## TASK DESCRIPTION
Only one stretch of the listing below is wanted. Give it again exactly, from the line with "Ihr Konto (441, 2291)" through the line with "OUTLET Angebote (358, 125)".

## RECORDS TO PROCESS
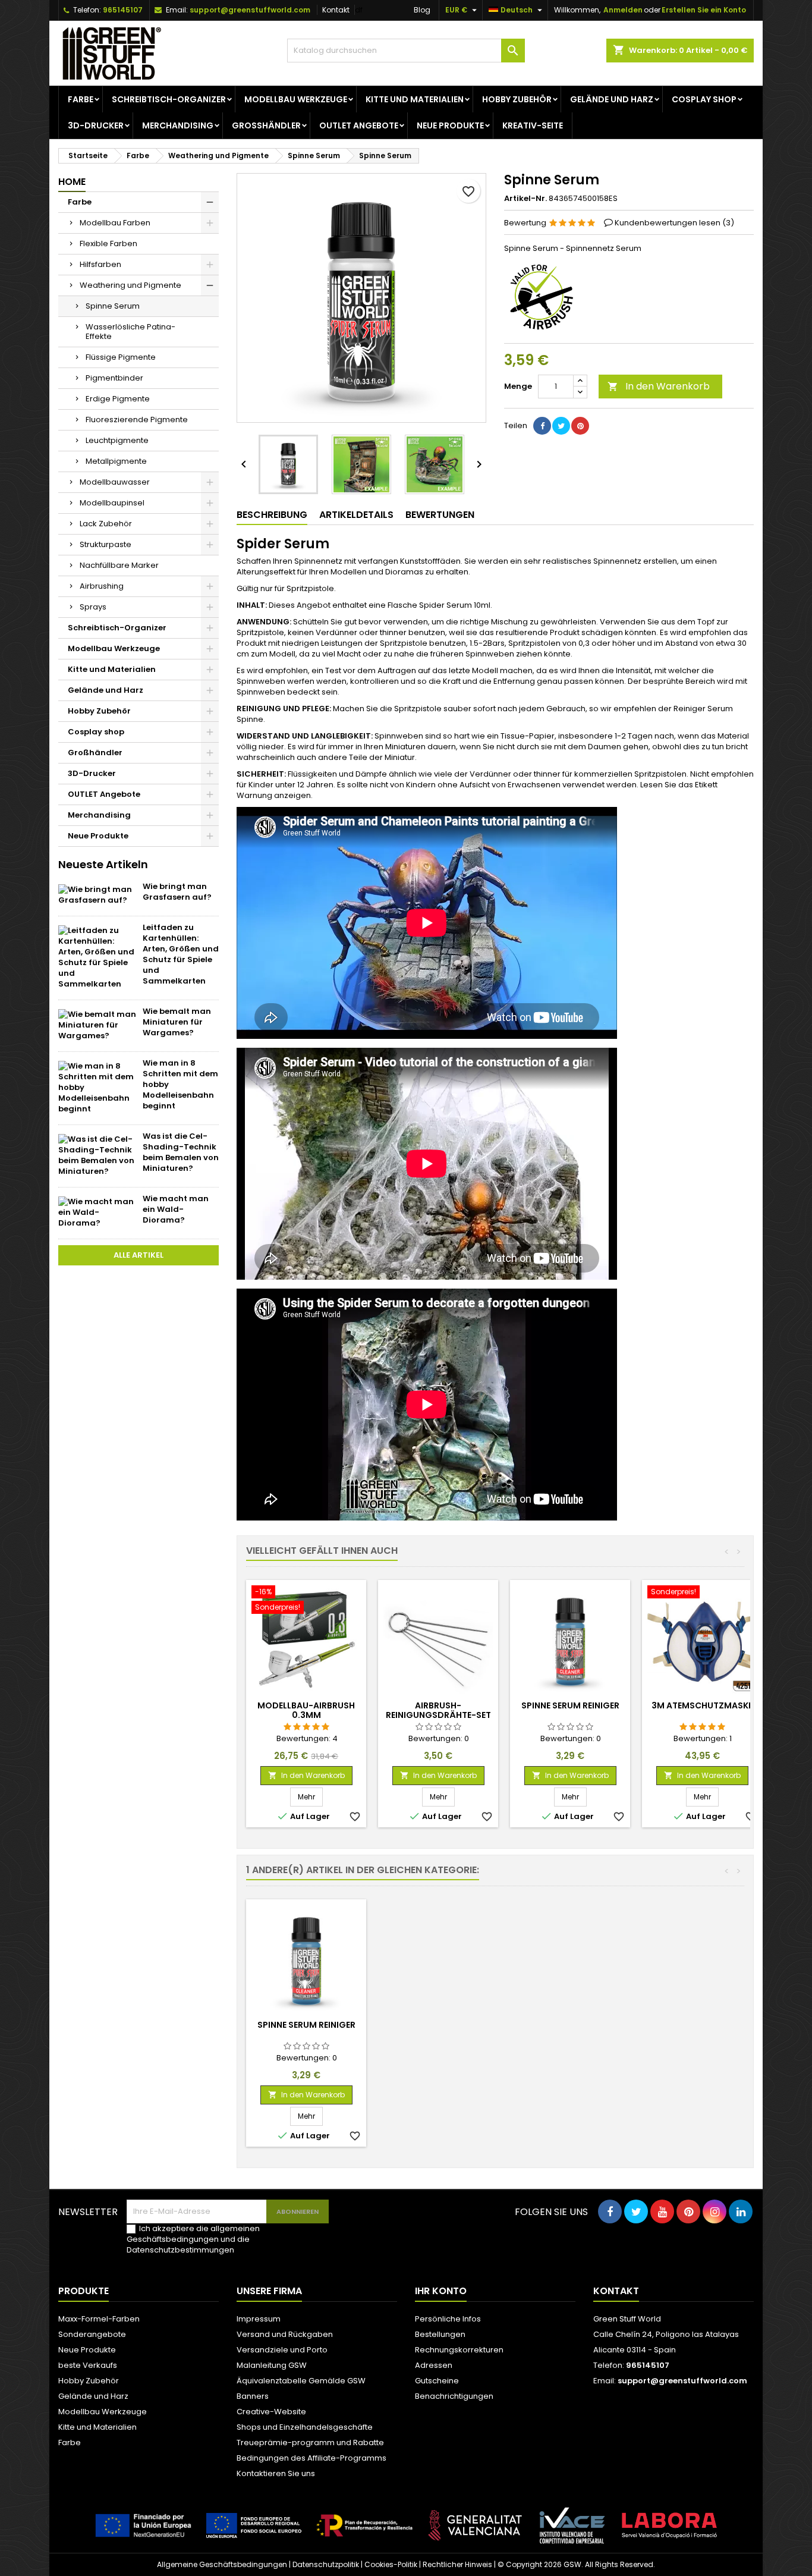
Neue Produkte (450, 125)
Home (72, 182)
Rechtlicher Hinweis (457, 2564)
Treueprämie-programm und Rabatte (310, 2442)
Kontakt (336, 10)
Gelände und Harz (611, 99)
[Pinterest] (580, 426)
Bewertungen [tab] (439, 515)
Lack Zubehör (106, 523)
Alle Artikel (138, 1255)
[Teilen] (542, 426)
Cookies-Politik (390, 2564)
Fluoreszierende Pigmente (137, 419)
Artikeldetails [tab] (356, 515)
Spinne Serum (113, 306)
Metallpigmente (116, 461)
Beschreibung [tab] (272, 515)
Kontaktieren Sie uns (276, 2473)
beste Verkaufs (87, 2365)
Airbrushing (102, 586)
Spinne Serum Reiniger (570, 1705)
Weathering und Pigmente (130, 285)
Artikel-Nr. (525, 198)
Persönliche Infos (448, 2318)
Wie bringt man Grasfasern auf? (177, 892)
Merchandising (177, 125)
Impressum (259, 2318)
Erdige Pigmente (118, 398)
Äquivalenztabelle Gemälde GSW (301, 2380)
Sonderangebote (92, 2334)
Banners (253, 2396)
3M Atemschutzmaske (702, 1705)
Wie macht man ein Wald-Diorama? (176, 1209)
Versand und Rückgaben (285, 2334)
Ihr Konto (441, 2291)
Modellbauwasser (115, 482)
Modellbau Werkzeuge (295, 99)
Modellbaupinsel (112, 502)
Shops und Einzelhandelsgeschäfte (305, 2427)
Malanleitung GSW (272, 2365)
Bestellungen (440, 2334)
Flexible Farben (108, 243)
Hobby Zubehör (517, 99)
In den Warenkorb (659, 386)
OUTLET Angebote (358, 125)
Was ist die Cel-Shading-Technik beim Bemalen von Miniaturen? (181, 1152)
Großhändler (266, 125)
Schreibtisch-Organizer (169, 99)
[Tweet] (561, 426)
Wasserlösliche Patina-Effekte (130, 331)
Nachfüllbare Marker (119, 565)
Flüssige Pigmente (121, 357)
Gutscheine (437, 2380)
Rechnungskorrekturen (459, 2349)
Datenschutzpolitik (325, 2564)
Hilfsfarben (100, 264)
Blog (422, 10)
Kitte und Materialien (415, 99)
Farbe (80, 99)
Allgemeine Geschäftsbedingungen (222, 2564)
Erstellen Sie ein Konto (704, 10)
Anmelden (623, 10)
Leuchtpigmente (117, 440)
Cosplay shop (704, 99)
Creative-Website (271, 2411)
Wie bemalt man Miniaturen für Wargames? (177, 1022)
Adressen (433, 2365)
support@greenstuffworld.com (250, 10)
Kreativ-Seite (532, 125)
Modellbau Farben (115, 222)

## SOLUTION FOR THIS EXERCISE
Ihr Konto (441, 2291)
Modellbauwasser (115, 482)
Modellbau Werkzeuge (295, 99)
Modellbaupinsel (112, 502)
Shops und Einzelhandelsgeschäfte (305, 2427)
Malanleitung GSW (272, 2365)
Bestellungen (440, 2334)
Flexible Farben (108, 243)
Hobby Zubehör (517, 99)
In den Warenkorb (659, 386)
OUTLET Angebote (358, 125)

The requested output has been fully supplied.